Soufflant à la fois un chaud et un froid qui annonce la venue d'une décennie plus rugueuse que la précédente et sans pour autant la renier renier totalement (comme en témoignent de nombreux élans hérités du psychédélisme), Fun House est le prolongement d'un certain hédonisme qui n'hésitera pas à franchir ouvertement toutes les limites, dont celles de l'autodestruction, pour parvenir à ses fins.
La formule semble pourtant simple à priori. Tout d'abord une rythmique ultra répétitive, sous tendue bien évidement par la batterie mais aussi par la guitare ou encore parfois par la basse (comme sur le très doorsien "Dirt", mon morceau préféré, avec sa sensualité lourde et son coté planant qui s'extériorise soudain en un envol irrésistible vers le cosmos). Ensuite, libre cours aux solos de guitares sous perfusion fuzz ; ou à la sonorité métal avant l'heure, de saxophone, et d'un chant entre autre caractérisé par des feulements et autres cris d'un Iggy Pop en rut. Iggy Pop qui, dans sa quête de débauche, a rejoint le stade d'une animalité féline.
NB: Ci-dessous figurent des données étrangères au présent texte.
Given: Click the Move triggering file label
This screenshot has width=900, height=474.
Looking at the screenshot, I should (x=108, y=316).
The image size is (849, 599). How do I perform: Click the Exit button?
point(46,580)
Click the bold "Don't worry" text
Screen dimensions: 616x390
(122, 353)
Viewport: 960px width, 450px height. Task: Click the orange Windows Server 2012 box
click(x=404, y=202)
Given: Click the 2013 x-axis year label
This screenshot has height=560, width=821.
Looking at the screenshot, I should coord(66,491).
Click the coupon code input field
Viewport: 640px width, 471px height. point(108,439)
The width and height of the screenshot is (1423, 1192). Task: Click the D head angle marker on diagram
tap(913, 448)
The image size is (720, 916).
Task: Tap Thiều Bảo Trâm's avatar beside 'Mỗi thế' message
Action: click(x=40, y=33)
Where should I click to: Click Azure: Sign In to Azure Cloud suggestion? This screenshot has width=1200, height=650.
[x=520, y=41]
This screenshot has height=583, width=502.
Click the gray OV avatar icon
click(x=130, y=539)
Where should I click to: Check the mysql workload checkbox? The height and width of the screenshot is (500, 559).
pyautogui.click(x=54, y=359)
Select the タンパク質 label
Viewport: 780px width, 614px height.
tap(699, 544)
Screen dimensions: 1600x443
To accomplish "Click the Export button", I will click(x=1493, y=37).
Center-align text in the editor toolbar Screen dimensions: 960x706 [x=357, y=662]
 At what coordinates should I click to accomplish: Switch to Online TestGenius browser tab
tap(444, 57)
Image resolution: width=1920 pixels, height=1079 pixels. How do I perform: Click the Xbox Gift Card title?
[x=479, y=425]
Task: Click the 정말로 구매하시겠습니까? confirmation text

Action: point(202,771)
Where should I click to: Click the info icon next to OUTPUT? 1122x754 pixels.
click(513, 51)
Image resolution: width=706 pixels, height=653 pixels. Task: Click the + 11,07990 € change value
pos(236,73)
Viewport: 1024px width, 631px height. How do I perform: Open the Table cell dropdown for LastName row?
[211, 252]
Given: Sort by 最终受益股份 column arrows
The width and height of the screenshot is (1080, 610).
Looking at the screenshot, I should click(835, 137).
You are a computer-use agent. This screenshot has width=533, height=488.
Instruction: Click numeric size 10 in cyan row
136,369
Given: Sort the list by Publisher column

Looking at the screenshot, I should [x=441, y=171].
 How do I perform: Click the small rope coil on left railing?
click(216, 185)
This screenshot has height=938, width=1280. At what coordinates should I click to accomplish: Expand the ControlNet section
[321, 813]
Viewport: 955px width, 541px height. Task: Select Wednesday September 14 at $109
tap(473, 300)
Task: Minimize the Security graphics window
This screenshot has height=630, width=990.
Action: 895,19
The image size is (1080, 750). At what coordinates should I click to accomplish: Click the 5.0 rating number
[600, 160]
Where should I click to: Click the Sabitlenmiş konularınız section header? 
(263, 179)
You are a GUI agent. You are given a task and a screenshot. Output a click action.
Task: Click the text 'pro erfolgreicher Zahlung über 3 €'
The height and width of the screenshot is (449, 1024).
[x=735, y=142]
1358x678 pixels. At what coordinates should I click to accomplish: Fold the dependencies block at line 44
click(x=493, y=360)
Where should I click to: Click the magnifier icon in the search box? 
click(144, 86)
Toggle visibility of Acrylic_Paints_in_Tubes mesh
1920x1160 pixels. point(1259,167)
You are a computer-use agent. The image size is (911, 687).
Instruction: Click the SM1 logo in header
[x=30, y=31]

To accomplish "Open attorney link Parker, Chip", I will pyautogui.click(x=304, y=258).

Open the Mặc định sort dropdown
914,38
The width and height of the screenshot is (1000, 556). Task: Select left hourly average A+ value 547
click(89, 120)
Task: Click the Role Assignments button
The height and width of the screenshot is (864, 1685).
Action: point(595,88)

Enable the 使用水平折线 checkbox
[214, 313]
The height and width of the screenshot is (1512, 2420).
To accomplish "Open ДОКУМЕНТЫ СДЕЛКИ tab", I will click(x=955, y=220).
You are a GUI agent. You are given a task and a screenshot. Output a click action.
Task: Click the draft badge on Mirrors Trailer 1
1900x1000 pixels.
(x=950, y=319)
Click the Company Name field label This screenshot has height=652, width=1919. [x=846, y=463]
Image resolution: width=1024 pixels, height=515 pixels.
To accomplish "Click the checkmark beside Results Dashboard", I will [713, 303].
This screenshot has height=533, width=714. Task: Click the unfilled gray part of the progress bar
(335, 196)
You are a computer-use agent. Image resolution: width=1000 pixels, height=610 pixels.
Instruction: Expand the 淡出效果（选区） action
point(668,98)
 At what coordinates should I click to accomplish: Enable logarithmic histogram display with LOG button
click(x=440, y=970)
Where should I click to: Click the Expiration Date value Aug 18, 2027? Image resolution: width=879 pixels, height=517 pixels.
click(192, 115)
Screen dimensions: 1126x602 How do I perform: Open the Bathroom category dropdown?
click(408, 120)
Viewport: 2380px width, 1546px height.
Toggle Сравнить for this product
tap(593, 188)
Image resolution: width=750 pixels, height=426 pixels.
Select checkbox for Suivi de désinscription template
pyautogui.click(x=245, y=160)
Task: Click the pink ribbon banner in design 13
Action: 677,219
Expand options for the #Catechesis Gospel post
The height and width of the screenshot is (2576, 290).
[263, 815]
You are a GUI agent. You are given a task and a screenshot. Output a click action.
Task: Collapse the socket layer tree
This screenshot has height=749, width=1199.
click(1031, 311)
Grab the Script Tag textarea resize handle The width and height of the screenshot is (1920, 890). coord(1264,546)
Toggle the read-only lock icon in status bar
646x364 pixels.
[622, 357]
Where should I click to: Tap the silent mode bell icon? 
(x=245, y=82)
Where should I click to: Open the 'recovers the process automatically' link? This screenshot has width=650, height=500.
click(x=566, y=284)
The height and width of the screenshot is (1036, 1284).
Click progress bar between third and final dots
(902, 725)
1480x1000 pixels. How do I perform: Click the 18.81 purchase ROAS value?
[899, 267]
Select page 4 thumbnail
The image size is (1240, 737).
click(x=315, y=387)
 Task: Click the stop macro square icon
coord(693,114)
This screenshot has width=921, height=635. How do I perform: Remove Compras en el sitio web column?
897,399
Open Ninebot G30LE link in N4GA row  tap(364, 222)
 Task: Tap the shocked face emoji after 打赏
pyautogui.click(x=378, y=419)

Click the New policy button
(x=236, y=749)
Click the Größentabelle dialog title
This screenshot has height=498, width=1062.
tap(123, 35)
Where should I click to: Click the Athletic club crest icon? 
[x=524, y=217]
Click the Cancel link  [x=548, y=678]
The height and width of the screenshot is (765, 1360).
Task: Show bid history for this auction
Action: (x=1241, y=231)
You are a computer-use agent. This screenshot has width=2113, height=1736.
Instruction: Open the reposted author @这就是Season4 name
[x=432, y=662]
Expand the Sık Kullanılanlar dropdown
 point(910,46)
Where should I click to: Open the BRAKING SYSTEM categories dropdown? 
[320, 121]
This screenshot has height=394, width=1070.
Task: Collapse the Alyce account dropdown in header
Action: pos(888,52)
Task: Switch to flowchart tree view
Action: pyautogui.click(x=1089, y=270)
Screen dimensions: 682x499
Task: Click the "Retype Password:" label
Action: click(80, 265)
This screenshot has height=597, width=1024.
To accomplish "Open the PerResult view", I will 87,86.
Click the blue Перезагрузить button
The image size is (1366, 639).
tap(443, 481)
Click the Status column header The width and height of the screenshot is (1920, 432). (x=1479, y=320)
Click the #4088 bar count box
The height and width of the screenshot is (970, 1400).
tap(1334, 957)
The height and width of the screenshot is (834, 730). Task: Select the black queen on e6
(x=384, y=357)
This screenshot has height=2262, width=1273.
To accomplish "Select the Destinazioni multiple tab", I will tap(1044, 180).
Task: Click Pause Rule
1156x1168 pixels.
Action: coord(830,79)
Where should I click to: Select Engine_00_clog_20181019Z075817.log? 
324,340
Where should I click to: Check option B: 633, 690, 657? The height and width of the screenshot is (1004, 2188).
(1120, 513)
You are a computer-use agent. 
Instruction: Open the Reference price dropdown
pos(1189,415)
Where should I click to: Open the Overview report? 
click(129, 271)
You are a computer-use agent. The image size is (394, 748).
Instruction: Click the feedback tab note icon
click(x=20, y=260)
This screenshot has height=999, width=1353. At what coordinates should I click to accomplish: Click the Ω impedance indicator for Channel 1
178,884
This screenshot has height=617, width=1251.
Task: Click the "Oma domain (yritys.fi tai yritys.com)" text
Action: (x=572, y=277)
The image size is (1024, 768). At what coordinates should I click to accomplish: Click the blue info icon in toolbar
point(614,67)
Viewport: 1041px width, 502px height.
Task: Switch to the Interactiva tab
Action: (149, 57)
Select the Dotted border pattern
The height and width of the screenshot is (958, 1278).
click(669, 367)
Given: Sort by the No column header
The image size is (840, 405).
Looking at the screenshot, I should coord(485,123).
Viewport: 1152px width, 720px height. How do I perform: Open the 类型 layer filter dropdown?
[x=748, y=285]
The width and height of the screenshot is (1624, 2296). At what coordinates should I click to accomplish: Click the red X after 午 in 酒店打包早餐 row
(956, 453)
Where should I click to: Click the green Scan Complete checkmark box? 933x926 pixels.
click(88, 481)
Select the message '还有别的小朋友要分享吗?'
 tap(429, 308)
Et toute la force de ce disque réside dans un parfait équilibre entre précision rythmique répétitive, spontanéité fougueuse, expérimentation et tension vers le chaos.
Jamais, plus à ma connaissance, un album n'incarnera avec autant de créativité que Fun House à la fois toute la liberté, l'urgence, la violence, la spontanéité, la provocation et le désir contenus dans le rock.